Wetzel has focused on the stitching, the first step of which is to detect and correct for variations due to motion as a section repositions in the camera field and also for deformations that can happen as a section is in vacuum under the high-energy electron beam. “The most pervasive distortion that occurs,” says Wetzel, “is warping — like localized stretchings of a rubber sheet. These can’t be completely identified in individual planes but require comparison with nearby planes to partly separate changes due to distortion and those due to actual features of the tissue.”
To get an idea of the amount of cortical information captured in each section, Reid makes an analogy to slicing a wedge of cheese. The cortical tissue is sectioned with an “ultramicrotome” — a high precision diamond knife. If each slice were a millimeter thick like a thin slice of cheese (instead of 40 nanometers), and the lateral dimensions increased by the same proportion, each slice would cover an area bigger than an NBA basketball court.
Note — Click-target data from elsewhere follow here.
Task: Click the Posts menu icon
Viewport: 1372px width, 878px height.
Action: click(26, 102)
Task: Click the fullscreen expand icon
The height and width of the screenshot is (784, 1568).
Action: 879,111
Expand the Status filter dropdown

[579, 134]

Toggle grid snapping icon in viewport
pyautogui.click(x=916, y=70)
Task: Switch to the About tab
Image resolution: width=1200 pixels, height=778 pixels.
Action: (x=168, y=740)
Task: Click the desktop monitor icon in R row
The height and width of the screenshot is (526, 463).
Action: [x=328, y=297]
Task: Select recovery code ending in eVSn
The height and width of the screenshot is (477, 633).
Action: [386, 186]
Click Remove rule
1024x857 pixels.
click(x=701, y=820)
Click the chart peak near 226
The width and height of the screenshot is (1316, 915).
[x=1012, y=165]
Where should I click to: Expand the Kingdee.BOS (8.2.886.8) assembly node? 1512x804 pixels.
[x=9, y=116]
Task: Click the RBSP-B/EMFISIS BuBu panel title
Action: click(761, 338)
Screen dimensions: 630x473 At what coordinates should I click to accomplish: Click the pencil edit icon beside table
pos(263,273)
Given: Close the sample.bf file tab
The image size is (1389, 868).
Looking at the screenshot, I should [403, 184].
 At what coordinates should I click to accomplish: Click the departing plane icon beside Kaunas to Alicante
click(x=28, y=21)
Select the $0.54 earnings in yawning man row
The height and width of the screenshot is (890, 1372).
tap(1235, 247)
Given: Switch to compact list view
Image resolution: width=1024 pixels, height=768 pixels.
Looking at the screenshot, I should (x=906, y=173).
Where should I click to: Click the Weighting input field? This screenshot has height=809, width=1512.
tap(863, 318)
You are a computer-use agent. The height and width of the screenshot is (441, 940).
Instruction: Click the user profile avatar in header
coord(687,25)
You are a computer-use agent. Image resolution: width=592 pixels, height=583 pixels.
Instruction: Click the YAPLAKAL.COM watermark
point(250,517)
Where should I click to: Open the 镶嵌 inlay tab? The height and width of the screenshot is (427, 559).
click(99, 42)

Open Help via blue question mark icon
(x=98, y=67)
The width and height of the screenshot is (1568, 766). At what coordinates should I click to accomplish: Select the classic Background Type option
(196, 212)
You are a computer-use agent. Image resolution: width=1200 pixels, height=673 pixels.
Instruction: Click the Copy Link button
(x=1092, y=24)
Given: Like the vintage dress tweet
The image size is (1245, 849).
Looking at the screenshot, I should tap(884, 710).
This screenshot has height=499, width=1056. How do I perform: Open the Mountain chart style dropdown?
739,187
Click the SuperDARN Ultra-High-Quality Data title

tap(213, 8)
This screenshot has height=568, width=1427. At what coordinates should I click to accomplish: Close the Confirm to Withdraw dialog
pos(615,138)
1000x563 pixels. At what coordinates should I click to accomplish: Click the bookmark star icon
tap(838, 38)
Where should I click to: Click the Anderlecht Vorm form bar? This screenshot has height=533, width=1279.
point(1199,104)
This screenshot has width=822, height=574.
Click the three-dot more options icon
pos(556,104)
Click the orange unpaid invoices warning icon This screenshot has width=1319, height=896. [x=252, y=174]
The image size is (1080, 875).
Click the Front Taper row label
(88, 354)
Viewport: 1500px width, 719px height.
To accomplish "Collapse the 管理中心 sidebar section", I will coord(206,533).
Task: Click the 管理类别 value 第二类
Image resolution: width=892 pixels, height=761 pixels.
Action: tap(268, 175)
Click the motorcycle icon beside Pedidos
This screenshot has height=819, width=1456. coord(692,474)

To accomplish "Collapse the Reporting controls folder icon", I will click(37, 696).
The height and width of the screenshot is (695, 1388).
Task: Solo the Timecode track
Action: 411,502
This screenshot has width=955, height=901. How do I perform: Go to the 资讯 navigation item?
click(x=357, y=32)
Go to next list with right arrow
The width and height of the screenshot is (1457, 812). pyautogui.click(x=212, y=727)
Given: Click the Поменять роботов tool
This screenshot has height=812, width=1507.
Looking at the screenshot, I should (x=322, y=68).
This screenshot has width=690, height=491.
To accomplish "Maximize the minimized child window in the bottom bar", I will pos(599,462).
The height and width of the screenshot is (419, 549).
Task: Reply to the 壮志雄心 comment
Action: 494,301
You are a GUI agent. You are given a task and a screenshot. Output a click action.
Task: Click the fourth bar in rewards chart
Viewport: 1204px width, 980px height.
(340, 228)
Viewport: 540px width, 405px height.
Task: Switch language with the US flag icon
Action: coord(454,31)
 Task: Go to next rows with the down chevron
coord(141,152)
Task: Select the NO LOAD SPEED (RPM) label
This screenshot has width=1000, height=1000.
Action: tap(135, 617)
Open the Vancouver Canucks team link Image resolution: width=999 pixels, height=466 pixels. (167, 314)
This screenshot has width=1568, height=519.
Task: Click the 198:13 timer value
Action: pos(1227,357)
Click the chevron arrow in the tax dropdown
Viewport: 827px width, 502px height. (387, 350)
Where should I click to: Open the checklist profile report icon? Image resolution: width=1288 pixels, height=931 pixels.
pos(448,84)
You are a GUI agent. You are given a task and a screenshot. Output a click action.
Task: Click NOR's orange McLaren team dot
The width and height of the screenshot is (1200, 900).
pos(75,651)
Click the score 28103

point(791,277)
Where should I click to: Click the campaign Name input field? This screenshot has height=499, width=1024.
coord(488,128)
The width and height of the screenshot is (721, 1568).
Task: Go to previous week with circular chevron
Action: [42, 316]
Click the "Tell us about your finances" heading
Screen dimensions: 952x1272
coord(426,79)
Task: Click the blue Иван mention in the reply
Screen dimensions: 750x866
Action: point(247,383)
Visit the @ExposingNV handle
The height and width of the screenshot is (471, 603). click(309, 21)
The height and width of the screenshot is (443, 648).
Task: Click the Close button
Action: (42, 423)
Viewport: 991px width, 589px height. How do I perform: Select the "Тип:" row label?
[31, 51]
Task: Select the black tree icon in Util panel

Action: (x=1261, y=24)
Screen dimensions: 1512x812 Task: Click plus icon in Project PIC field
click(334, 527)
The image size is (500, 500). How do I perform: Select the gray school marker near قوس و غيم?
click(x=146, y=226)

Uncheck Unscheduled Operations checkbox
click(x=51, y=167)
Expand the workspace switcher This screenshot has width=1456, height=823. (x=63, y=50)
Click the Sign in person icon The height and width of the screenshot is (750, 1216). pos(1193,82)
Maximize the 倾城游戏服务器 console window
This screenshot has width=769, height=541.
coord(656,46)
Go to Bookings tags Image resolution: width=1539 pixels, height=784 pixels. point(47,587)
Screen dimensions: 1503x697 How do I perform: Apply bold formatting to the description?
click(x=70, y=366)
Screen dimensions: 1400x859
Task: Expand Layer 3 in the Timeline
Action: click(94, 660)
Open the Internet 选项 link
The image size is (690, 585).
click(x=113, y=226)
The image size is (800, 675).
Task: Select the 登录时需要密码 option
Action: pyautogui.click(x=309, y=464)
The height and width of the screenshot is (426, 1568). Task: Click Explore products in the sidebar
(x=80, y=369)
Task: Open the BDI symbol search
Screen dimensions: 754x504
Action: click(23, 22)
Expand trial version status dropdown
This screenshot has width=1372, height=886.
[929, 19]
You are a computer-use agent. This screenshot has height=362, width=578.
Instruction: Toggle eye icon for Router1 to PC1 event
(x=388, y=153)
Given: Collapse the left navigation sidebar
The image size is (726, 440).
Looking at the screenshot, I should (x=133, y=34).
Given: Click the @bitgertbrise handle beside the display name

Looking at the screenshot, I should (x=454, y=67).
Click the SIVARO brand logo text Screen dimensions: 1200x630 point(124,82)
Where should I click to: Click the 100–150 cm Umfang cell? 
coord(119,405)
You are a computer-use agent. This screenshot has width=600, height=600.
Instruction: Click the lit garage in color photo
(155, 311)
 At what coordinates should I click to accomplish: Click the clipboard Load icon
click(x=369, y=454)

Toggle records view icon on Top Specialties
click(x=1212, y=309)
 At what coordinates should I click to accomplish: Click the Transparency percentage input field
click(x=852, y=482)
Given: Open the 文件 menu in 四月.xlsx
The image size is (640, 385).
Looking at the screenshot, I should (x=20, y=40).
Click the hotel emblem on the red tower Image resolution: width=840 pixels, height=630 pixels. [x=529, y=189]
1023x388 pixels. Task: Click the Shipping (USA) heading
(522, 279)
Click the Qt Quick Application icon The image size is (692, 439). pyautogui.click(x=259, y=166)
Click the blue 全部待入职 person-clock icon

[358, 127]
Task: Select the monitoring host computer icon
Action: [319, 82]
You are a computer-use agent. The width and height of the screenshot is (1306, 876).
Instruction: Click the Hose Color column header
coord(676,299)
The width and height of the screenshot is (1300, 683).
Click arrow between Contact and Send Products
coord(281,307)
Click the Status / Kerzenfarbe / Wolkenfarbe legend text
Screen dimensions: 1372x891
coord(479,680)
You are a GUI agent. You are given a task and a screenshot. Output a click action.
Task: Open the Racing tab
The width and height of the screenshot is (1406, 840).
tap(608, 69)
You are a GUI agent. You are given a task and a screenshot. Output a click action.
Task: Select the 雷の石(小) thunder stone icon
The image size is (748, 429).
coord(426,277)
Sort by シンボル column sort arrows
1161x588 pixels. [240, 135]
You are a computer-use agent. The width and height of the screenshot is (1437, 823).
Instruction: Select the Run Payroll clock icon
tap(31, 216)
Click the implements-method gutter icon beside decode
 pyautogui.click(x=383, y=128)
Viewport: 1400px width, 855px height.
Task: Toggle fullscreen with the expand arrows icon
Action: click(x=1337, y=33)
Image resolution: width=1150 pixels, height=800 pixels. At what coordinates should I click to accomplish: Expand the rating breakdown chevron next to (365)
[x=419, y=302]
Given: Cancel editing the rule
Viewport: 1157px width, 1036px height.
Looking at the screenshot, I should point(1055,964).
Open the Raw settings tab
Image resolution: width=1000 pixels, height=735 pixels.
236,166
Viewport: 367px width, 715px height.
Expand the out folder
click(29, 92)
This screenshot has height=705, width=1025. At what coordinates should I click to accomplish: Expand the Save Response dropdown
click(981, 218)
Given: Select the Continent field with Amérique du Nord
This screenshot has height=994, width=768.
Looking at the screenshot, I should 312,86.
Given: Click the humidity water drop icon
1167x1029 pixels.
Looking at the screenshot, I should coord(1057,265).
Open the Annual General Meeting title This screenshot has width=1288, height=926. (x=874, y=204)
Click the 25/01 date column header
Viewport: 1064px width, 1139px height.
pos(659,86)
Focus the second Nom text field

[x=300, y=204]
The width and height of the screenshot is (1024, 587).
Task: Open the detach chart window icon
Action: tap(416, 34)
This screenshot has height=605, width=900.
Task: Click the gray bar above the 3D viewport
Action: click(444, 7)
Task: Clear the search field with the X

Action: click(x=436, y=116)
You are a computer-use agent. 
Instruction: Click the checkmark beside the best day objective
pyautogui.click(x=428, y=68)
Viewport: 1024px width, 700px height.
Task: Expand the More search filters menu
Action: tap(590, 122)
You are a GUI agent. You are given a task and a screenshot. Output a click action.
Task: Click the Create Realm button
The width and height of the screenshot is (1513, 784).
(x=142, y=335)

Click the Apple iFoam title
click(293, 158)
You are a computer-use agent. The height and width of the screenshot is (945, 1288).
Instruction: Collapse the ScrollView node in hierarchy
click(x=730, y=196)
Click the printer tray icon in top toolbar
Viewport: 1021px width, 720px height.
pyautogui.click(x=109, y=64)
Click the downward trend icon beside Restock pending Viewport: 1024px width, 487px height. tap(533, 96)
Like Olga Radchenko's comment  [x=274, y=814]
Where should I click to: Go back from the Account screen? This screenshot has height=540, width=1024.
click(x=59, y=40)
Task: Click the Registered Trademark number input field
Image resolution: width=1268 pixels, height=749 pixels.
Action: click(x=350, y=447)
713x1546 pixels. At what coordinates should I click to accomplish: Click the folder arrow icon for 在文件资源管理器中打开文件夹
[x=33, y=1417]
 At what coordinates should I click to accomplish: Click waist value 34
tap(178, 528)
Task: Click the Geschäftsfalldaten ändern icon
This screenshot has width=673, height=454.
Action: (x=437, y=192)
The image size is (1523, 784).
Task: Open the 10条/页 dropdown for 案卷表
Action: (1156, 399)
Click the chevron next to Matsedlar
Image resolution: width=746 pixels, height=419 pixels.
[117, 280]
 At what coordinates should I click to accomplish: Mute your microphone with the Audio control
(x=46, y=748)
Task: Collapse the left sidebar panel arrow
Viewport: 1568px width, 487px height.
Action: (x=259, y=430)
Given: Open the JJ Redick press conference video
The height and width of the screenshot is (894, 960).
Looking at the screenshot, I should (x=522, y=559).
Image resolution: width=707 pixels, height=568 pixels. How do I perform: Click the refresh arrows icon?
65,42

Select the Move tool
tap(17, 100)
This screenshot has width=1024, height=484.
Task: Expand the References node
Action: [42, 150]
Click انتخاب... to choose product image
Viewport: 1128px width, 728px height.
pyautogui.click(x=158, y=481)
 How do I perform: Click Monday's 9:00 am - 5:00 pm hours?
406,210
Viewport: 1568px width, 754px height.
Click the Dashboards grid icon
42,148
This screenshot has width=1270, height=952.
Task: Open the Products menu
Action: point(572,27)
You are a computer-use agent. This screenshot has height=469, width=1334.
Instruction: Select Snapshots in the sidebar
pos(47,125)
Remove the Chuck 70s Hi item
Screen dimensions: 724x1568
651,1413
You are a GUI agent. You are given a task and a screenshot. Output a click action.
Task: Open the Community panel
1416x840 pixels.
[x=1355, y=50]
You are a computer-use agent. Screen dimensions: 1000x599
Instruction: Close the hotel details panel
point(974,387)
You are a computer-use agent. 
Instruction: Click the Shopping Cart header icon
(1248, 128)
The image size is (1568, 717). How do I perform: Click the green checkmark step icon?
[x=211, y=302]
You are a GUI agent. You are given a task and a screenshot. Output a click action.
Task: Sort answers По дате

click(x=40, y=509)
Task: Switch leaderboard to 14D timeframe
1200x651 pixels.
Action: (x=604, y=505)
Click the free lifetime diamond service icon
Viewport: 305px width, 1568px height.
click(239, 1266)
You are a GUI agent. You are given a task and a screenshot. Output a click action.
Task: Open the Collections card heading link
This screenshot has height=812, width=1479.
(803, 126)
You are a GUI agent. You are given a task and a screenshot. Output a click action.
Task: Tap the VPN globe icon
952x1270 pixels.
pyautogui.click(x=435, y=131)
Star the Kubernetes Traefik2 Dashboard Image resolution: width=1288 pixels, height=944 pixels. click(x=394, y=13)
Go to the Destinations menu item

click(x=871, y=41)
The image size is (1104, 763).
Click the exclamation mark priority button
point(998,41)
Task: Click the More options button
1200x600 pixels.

Zooming In on the Visual Cortex
The vertical extent of a section (bottom) encompasses depth from the cortical surface (grey matter) to pia (white matter). At low resolution, you see only the blood vessels (lighter features). Zooming in [top right] by a factor of roughly five shows the blood vessels more clearly, and begins to show neuron nuclei (dark spots). Zooming in by another factor of 10, you begin to see “what we care about,” says Reid, “the wires — axons and dendrites, color coded yellow and green respectively,” with magenta representing the neuron cell body.
Wetzel uses various software methods — fast Fourier transform correlations and other search methods — to find features in overlapping tiles for alignment into a single mosaic. His approach first produces low-resolution estimates — as much as 80X reduced — so that tile matching can bridge regions that appear “large” and mostly featureless at full resolution (capillaries, for example), and then can progress hierarchically to encompass the full dataset.
Hood has focused on finding the best ways to stack the thin section images into 3D volumes for viewing and analysis — the proof of the pudding for wiring diagrams. He applies a pairwise non-linear method to register each reconstructed section with its neighboring section. He then uses a multi-resolution algorithm to “relax” the dewarping across the pairwise registrations, producing a global alignment for the entire stack. A test alignment of five 2D sections (143 gigabytes of raw data) has shown the viability of this approach. All the alignment processing is parallelized and scales well to large stacks of large-area sections.
“We have this huge, unprecedented dataset with the resolution of electron microscopy,” says Reid, “that encompasses 12 out of 100 cells for which we know the function. We’re beginning to make 3D models of this data, to analyze in detail, and to start drawing the wiring diagram.”